В шаге от него Кханар катался по земле с выпученными глазами и хрипел. На синих, как у мертвеца, губах его стояла розовая пена, бородатое лицо исказила гримаса чудовищной боли. Ужасное зрелище!
Никто не оказывал ему помощи — и не умели, и боялись. Даже Асхенаб, его отец, стоял как истукан, тупо глядя на происходящее, и, казалось, боялся пошевелиться.
Хуторяне и бандиты толпились чуть поодаль. Несколько женщин дикарей громко орали и царапали себе лица. Все, разумеется, были сильно напуганы.
— Что тут за черт происходит? Чего вы сюда явились? Разве я вас звал? Отвечай! — обращаясь к вождю, начал я нервно отыгрывать свою роль.
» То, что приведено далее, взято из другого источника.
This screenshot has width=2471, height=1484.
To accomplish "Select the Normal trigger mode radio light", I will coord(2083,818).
Получилось не грозно, а скорее визгливо: точь-в-точь покойный Жириновский! Впрочем, дикарей сейчас можно было напугать даже громким «бу».
Бледный Виктор подскочил к Асхенабу и начал переводить.
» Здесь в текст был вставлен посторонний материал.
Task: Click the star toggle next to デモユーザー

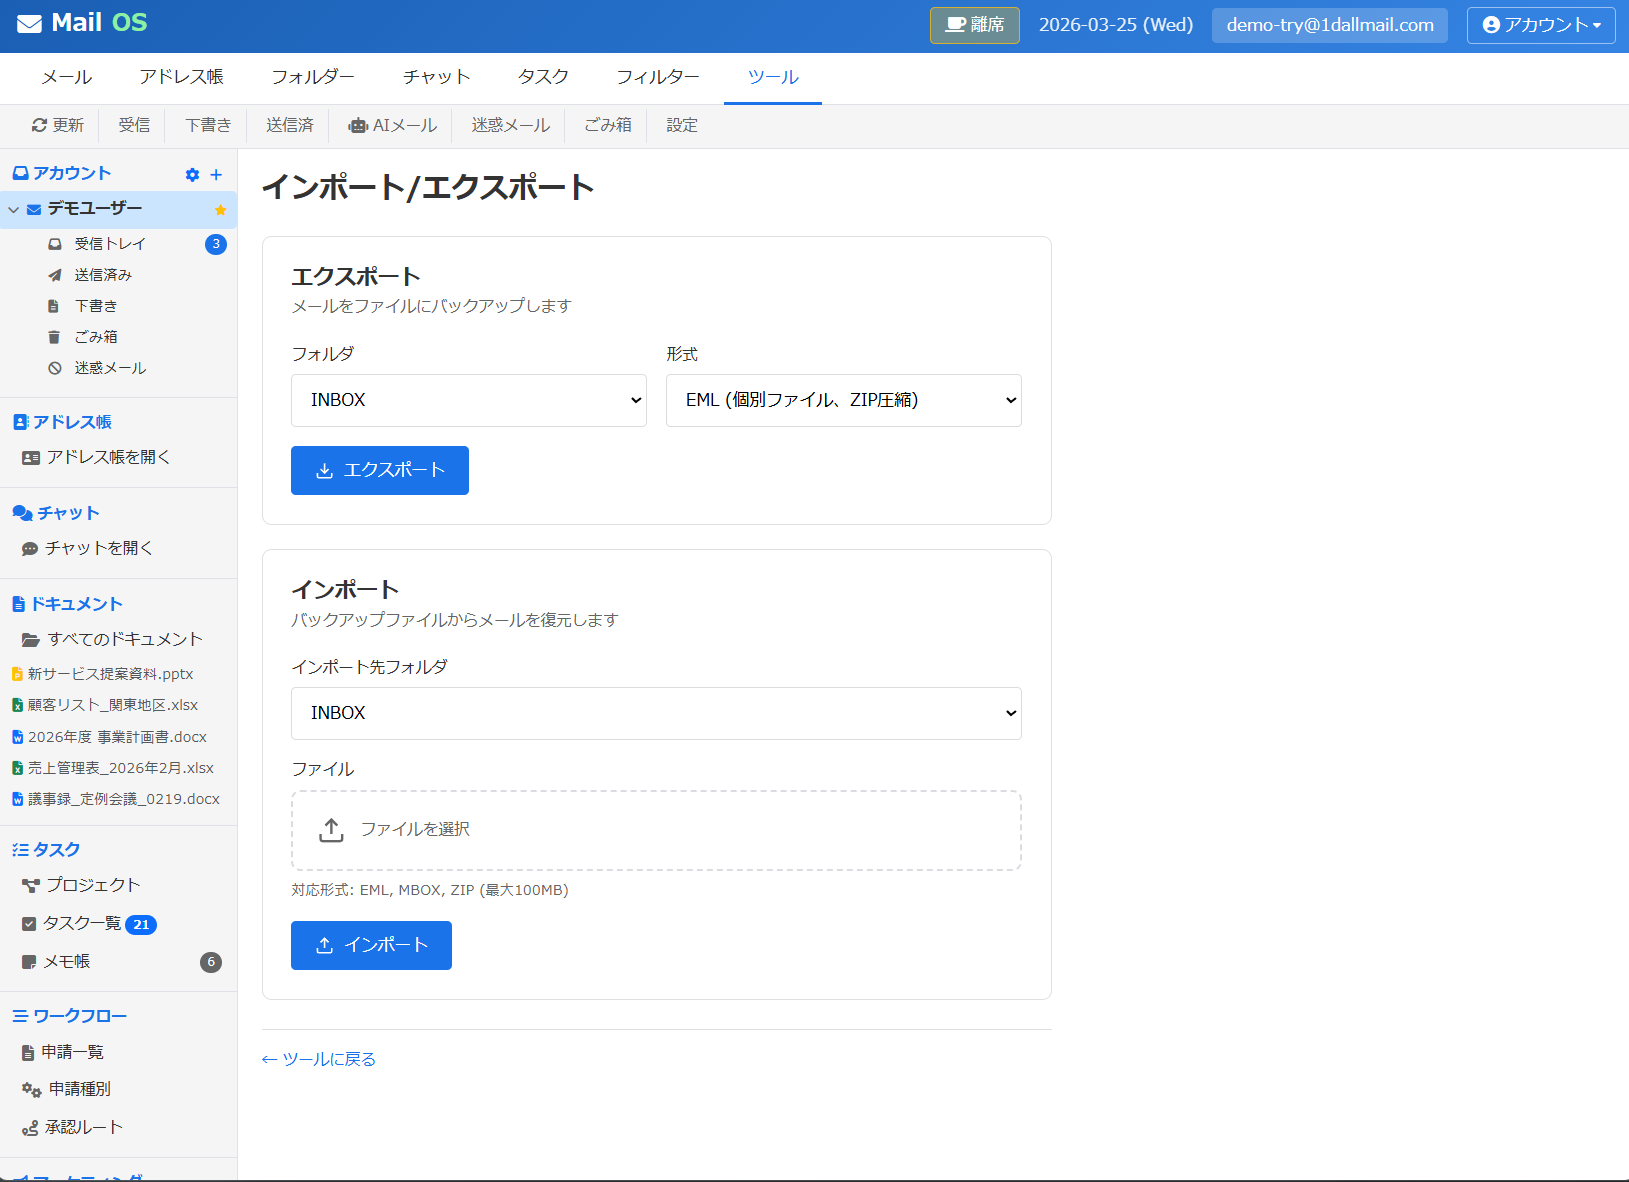Action: point(219,210)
— Прости, Великий — наконец обернулся он ко мне — мы только хотели посмотреть твою…
— Заткнись! — заорал я как можно громче, пытаясь заглушить в себе страх от увиденного. Убирайтесь отсюда, вас не звали! Это место — Табу! Табу! Нельзя подходить!
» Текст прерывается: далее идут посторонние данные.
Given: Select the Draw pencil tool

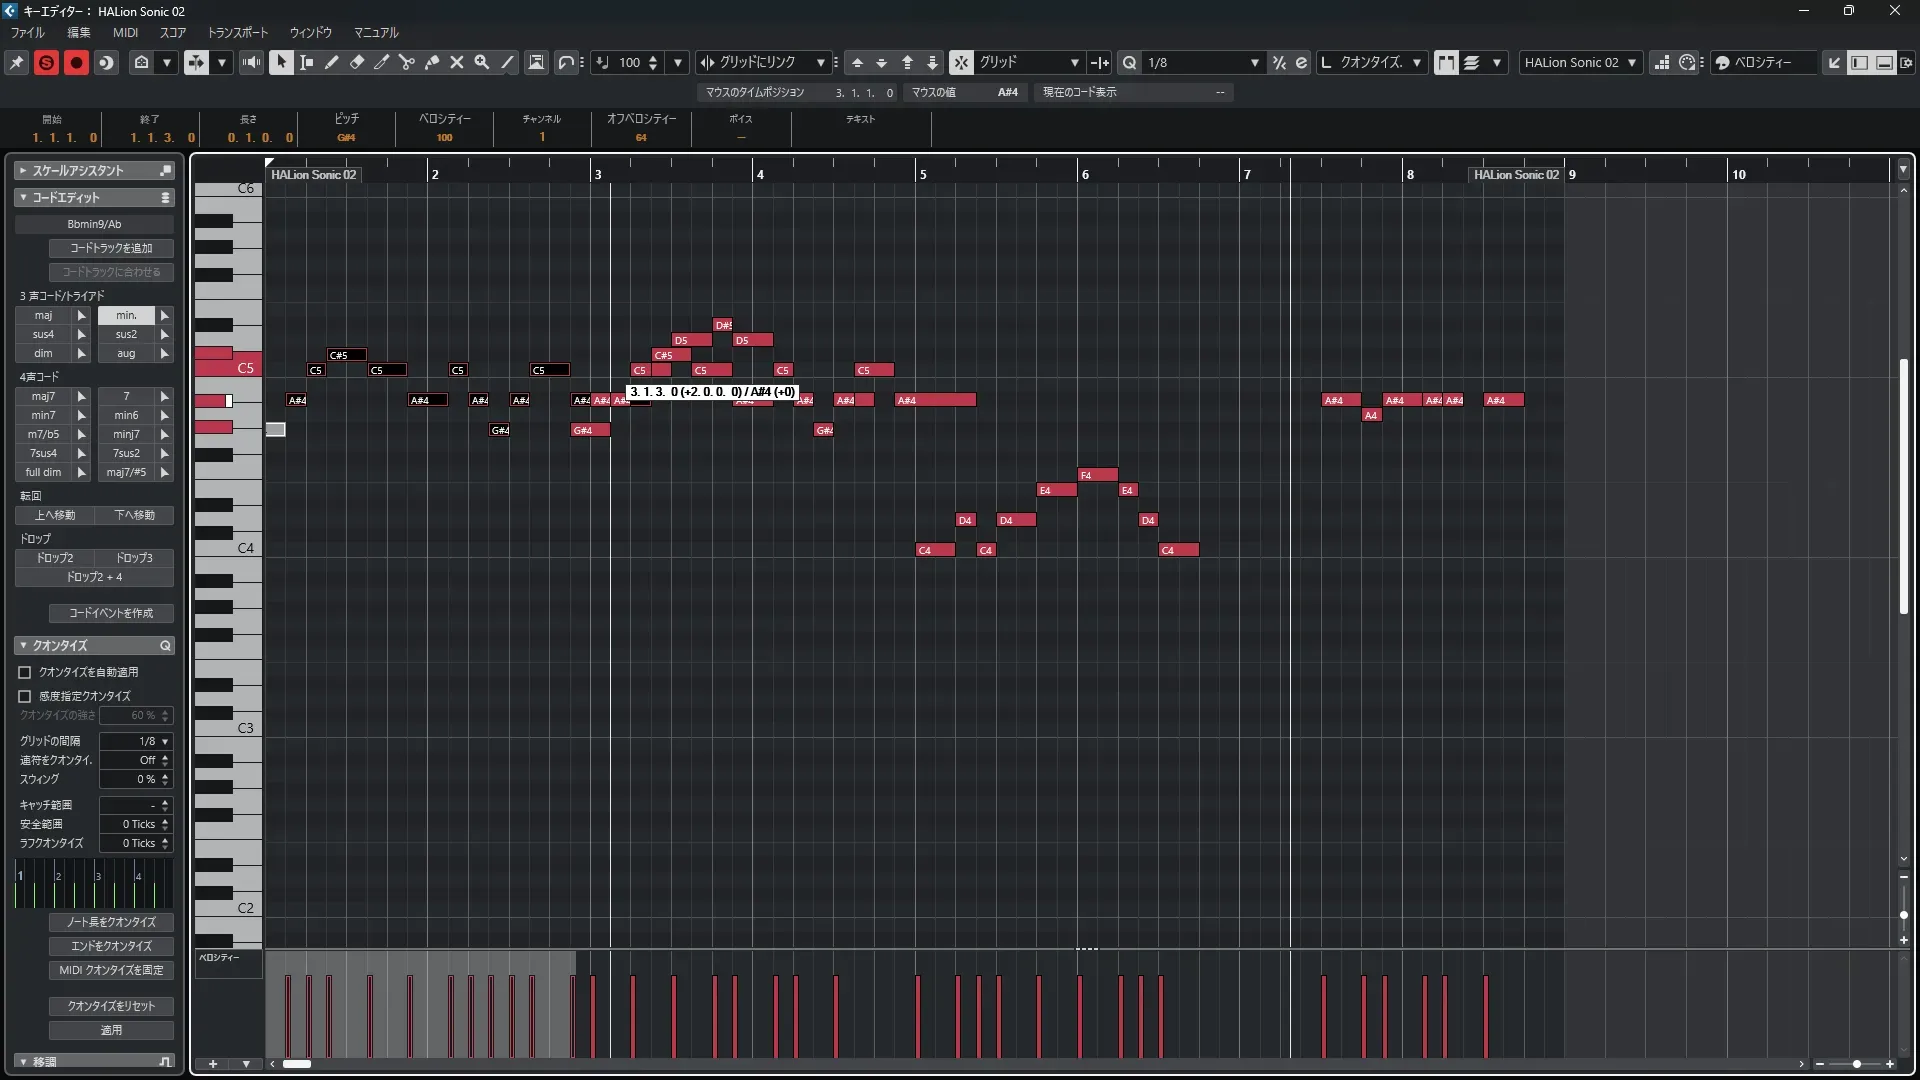Looking at the screenshot, I should point(332,62).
Единоплеменники бандитов что-то залопотали. Кханар, тем временем, совсем посинел и затих.
— Подойди поближе — позвал я Виктора. — Это как его так долбануло-то? Смотри, отморозка сожгло совсем! Какого %@%;№;%:?*⁇%; Витя⁈ Я на такое не подписывался!
Алина пробилась сквозь толпу и схватила Кханара за руку — видимо, пыталась прощупать пульс.
— Да мертвый он, — сказал Виктор, в изумлении глядя на нее.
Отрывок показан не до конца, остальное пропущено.